== TASK PROMPT ==
Could you return each line of the material that has "agent" in it?
====
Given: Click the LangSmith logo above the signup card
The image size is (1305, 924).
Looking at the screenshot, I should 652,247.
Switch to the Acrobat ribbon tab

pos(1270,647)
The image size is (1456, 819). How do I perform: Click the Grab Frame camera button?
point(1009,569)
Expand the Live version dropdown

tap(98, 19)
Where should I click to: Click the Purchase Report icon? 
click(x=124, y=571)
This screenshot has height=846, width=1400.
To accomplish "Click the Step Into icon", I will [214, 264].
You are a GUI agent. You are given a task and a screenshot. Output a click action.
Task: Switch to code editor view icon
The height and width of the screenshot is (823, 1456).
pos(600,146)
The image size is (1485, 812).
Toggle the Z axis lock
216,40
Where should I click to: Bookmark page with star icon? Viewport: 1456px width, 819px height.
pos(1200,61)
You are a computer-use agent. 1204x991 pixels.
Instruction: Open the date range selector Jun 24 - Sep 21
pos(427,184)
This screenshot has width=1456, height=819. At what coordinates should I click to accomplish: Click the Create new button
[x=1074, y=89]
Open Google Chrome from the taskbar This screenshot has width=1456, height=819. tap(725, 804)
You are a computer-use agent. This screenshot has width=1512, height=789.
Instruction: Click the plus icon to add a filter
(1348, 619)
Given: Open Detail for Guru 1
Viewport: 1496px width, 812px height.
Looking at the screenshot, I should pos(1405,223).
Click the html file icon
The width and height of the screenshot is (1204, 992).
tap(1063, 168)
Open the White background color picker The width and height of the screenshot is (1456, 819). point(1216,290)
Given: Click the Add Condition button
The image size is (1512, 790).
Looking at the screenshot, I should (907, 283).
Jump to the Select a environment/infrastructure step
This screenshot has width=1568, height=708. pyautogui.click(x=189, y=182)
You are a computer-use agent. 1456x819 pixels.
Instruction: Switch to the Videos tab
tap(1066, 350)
====
== OUTPUT OF THE TASK ==
You are a GUI agent. You are given a task and a screenshot. Output a click action.
You are a computer-use agent. 1204x991 pixels.
You are a computer-use agent. This screenshot has width=1512, height=789.
You are a computer-use agent. 1456x819 pixels.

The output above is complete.